- WHAT THE EXERCISE ASKS
Return the records that follow, unchanged and complete.

Excerpts from a dataset:
BEGIN

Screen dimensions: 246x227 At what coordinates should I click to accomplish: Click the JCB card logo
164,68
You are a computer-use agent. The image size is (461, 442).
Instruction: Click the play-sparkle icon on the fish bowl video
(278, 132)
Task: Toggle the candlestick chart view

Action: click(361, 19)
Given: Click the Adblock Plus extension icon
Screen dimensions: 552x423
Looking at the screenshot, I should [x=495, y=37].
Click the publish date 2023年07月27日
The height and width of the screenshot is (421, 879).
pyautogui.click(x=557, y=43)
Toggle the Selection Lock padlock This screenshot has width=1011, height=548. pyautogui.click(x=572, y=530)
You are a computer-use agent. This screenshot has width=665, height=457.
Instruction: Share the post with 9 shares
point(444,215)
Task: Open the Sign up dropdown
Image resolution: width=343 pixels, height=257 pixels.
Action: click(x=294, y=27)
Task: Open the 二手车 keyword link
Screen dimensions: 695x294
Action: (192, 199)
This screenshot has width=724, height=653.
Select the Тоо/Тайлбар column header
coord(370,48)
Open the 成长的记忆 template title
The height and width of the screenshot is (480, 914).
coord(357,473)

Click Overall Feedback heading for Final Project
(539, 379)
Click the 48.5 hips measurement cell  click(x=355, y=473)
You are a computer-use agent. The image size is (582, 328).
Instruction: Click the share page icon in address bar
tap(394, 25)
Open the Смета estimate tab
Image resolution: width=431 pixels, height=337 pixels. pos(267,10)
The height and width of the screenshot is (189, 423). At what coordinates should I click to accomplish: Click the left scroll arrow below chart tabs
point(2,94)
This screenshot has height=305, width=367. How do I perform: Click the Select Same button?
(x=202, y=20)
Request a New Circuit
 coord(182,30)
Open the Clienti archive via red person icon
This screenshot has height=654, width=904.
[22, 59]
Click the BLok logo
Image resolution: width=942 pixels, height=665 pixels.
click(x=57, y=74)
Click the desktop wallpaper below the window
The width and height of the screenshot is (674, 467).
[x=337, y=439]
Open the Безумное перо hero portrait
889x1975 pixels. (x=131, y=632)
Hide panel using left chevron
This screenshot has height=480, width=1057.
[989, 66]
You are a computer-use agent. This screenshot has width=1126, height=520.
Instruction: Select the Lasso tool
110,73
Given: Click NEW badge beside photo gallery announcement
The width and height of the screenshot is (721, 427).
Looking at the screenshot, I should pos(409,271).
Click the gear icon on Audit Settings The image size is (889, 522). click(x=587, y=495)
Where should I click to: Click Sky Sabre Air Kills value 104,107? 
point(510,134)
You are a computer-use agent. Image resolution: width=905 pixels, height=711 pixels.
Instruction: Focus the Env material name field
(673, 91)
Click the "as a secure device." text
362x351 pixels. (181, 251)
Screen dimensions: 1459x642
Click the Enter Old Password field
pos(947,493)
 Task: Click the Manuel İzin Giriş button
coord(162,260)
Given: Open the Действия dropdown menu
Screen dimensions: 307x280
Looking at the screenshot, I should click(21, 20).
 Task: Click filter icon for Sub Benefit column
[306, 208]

END

- RESPONSE BELOW
Screen dimensions: 246x227 At what coordinates should I click to accomplish: Click the JCB card logo
164,68
You are a computer-use agent. The image size is (461, 442).
Instruction: Click the play-sparkle icon on the fish bowl video
(278, 132)
Task: Toggle the candlestick chart view

Action: click(361, 19)
Given: Click the Adblock Plus extension icon
Screen dimensions: 552x423
Looking at the screenshot, I should [x=495, y=37].
Click the publish date 2023年07月27日
The height and width of the screenshot is (421, 879).
pyautogui.click(x=557, y=43)
Toggle the Selection Lock padlock This screenshot has width=1011, height=548. pyautogui.click(x=572, y=530)
You are a computer-use agent. This screenshot has width=665, height=457.
Instruction: Share the post with 9 shares
point(444,215)
Task: Open the Sign up dropdown
Image resolution: width=343 pixels, height=257 pixels.
Action: click(x=294, y=27)
Task: Open the 二手车 keyword link
Screen dimensions: 695x294
Action: (192, 199)
This screenshot has width=724, height=653.
Select the Тоо/Тайлбар column header
coord(370,48)
Open the 成长的记忆 template title
The height and width of the screenshot is (480, 914).
coord(357,473)

Click Overall Feedback heading for Final Project
(539, 379)
Click the 48.5 hips measurement cell  click(x=355, y=473)
You are a computer-use agent. The image size is (582, 328).
Instruction: Click the share page icon in address bar
tap(394, 25)
Open the Смета estimate tab
Image resolution: width=431 pixels, height=337 pixels. pos(267,10)
The height and width of the screenshot is (189, 423). At what coordinates should I click to accomplish: Click the left scroll arrow below chart tabs
point(2,94)
This screenshot has height=305, width=367. How do I perform: Click the Select Same button?
(x=202, y=20)
Request a New Circuit
 coord(182,30)
Open the Clienti archive via red person icon
This screenshot has height=654, width=904.
[22, 59]
Click the BLok logo
Image resolution: width=942 pixels, height=665 pixels.
click(x=57, y=74)
Click the desktop wallpaper below the window
The width and height of the screenshot is (674, 467).
[x=337, y=439]
Open the Безумное перо hero portrait
889x1975 pixels. (x=131, y=632)
Hide panel using left chevron
This screenshot has height=480, width=1057.
[989, 66]
You are a computer-use agent. This screenshot has width=1126, height=520.
Instruction: Select the Lasso tool
110,73
Given: Click NEW badge beside photo gallery announcement
The width and height of the screenshot is (721, 427).
Looking at the screenshot, I should pos(409,271).
Click the gear icon on Audit Settings The image size is (889, 522). click(x=587, y=495)
Where should I click to: Click Sky Sabre Air Kills value 104,107? 
point(510,134)
You are a computer-use agent. Image resolution: width=905 pixels, height=711 pixels.
Instruction: Focus the Env material name field
(673, 91)
Click the "as a secure device." text
362x351 pixels. (181, 251)
Screen dimensions: 1459x642
Click the Enter Old Password field
pos(947,493)
 Task: Click the Manuel İzin Giriş button
coord(162,260)
Given: Open the Действия dropdown menu
Screen dimensions: 307x280
Looking at the screenshot, I should click(21, 20).
 Task: Click filter icon for Sub Benefit column
[306, 208]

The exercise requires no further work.